I enjoyed listening to Andy Beyer\'s comments during yesterday\'s At the Races show from Steve Byk. Beyer made a point of mentioning how he dissed Jerry\'s comments that I Want Revenge would bounce for the Derby. He admitted that Jerry\'s call was phenomenal and hoped he found a way to bet on him not even making the race! I like to see when someone has enough class to eat crow.
link to the show, hour 3
http://www.thoroughbredracingradionetwork.com/index.php?option=com_events&task=view_detail&agid=507&year=2009&month=05&day=13&Itemid=35 (http://www.thoroughbredracingradionetwork.com/index.php?option=com_events&task=view_detail&agid=507&year=2009&month=05&day=13&Itemid=35)
Beyer regarding JB\'s opinion on I Want Revenge:
\"The logic may have been crazy\"
crazy like a fox?
Andy is a good guy, unusual in this end of the pool, which features some very sensitive egos. He cares about the game, too, and tries to use his column to bring attention to bettor\'s issues-- very important.
When we did the DRF Expo a few years ago, Andy was seated between me and Friedman, trying to duck under the incoming. One point I should have made clearer back then was that my comments about the Donaldson book and nobody alive inventing speed figures was not aimed at Andy, but at Ragozin, who has gone to great lengths to foster that idea.

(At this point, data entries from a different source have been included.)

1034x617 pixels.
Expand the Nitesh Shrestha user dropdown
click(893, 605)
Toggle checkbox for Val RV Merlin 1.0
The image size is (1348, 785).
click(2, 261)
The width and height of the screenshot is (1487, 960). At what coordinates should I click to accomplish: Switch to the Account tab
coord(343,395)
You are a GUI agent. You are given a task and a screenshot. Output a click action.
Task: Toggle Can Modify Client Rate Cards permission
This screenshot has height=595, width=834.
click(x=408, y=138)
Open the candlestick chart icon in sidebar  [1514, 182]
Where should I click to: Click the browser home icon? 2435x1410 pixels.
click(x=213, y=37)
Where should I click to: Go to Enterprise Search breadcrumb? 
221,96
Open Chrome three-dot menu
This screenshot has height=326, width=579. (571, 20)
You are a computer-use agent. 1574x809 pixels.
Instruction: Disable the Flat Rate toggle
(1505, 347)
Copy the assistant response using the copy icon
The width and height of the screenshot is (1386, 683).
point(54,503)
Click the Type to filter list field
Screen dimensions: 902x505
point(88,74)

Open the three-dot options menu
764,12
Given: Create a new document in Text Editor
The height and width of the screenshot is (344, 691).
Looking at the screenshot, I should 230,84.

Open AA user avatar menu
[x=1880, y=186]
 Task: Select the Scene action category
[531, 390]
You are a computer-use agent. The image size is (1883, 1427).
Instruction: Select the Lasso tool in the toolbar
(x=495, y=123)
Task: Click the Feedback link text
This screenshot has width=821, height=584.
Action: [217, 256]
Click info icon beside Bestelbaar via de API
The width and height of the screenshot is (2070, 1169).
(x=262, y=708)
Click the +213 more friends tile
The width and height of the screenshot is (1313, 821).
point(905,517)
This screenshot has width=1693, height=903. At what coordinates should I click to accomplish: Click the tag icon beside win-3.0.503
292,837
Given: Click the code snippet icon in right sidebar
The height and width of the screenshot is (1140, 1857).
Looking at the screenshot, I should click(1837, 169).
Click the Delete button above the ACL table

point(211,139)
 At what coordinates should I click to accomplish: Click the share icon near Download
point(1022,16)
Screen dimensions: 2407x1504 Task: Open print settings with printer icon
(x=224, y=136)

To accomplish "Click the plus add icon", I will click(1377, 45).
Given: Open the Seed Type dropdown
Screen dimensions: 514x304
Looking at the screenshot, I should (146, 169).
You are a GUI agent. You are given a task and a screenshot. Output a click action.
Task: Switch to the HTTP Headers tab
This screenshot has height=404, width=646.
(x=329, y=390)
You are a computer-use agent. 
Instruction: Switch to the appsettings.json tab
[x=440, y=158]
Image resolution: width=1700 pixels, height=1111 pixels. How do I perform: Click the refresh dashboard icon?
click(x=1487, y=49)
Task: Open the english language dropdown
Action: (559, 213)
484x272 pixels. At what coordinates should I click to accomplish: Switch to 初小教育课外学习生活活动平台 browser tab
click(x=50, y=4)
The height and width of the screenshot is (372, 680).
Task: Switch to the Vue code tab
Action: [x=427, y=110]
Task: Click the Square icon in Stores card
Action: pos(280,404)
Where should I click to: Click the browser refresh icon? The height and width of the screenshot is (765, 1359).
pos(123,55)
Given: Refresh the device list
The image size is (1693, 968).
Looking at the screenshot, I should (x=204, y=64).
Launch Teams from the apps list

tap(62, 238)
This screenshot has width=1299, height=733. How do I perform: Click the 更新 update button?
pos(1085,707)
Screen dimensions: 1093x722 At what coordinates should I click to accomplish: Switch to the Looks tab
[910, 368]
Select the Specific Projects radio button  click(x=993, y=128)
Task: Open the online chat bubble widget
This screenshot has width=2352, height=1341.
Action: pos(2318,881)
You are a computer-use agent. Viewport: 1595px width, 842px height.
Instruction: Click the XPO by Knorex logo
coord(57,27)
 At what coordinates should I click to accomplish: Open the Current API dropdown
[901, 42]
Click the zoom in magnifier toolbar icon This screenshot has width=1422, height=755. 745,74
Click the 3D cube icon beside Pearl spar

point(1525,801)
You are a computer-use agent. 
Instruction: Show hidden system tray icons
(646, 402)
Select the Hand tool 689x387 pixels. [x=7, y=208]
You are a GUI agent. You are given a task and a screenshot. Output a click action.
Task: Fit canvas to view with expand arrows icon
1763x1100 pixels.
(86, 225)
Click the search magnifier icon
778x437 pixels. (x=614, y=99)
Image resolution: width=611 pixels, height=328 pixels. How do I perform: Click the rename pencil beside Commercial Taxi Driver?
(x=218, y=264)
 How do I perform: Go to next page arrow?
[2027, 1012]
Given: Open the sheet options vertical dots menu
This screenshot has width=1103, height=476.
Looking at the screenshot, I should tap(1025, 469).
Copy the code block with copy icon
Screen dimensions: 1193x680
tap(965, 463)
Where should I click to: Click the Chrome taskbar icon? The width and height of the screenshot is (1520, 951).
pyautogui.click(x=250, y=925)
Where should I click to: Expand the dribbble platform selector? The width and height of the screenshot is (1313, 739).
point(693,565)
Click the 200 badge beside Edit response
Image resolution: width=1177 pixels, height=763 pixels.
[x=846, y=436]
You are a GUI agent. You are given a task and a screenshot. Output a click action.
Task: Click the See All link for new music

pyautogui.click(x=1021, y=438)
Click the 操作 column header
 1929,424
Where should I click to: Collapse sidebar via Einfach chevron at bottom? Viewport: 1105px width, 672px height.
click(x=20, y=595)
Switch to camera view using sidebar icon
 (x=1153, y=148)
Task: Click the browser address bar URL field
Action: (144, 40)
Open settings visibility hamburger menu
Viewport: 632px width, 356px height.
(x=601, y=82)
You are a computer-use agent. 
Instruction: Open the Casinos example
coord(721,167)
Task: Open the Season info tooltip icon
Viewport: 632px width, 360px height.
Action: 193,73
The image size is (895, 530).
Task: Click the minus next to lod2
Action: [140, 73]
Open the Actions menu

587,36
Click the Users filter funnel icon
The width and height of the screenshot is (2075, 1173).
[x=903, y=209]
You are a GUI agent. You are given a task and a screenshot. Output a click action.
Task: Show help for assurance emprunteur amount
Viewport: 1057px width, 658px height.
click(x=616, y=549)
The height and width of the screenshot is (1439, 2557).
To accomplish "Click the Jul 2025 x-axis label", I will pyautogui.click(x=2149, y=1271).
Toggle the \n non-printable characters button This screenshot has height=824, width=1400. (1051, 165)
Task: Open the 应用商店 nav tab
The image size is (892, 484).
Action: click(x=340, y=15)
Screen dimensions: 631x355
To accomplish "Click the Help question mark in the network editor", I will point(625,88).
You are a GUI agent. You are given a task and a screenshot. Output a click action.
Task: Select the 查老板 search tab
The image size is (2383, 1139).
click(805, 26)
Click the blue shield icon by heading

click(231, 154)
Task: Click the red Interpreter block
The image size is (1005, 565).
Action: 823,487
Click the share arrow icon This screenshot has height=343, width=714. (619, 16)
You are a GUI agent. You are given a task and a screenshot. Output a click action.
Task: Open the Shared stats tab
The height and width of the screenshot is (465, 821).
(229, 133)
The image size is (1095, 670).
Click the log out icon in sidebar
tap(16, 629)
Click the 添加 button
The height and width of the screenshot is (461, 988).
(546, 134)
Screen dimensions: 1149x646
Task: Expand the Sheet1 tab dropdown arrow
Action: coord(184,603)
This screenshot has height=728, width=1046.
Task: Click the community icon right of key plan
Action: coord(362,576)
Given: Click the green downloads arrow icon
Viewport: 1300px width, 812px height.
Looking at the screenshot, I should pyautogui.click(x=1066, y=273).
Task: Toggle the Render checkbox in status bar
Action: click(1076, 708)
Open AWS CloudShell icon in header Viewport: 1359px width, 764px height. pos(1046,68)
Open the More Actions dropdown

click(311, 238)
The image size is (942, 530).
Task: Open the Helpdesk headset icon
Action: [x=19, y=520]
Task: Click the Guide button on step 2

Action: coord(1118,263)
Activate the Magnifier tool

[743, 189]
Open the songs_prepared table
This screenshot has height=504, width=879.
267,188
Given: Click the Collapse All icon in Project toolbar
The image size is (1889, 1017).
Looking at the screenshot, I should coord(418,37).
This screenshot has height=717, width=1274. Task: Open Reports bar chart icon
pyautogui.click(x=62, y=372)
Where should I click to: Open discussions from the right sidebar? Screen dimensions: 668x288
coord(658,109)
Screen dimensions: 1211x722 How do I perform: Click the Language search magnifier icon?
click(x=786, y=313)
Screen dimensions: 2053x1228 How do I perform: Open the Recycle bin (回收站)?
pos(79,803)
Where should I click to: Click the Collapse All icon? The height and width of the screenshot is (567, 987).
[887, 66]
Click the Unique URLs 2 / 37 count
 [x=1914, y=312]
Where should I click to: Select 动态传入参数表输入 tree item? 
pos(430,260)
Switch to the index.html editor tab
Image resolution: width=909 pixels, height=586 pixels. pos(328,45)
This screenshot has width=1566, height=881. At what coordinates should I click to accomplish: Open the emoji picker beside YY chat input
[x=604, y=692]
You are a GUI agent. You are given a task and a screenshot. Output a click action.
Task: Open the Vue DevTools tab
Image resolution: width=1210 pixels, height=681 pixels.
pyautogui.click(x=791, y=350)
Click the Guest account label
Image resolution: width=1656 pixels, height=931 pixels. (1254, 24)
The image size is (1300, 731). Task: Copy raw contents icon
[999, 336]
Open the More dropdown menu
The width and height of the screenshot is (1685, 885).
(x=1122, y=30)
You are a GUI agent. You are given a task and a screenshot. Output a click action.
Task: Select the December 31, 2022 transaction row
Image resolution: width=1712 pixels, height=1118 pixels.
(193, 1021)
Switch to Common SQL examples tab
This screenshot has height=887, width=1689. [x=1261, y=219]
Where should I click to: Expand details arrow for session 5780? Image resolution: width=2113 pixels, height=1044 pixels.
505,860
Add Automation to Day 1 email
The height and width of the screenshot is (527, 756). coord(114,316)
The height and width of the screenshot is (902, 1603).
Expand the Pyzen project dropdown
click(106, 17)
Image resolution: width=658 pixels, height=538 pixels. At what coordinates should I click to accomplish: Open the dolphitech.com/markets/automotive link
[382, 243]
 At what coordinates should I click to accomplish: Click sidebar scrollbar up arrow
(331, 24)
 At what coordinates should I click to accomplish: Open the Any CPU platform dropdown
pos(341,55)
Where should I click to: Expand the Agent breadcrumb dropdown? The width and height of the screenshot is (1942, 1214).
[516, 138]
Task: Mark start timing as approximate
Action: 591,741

Andy is the best turf writer of his generation.
His prose is a thing of beauty.
Plus he gives a shit.
In 1965 I boarded a bus in DC to make the races one night at Charlestown in West Virginia, such was my desperation for horse action. The last guy to get on the bus was a dishelved guy, in a crappy raincoat, hair flying in all directions, and the last seat was next to me. I thought OH GOD please, no.
This guys plops down next to me, sticks out his hand to shake and says \"Hi I\'m Andy Beyer...do you come often?\"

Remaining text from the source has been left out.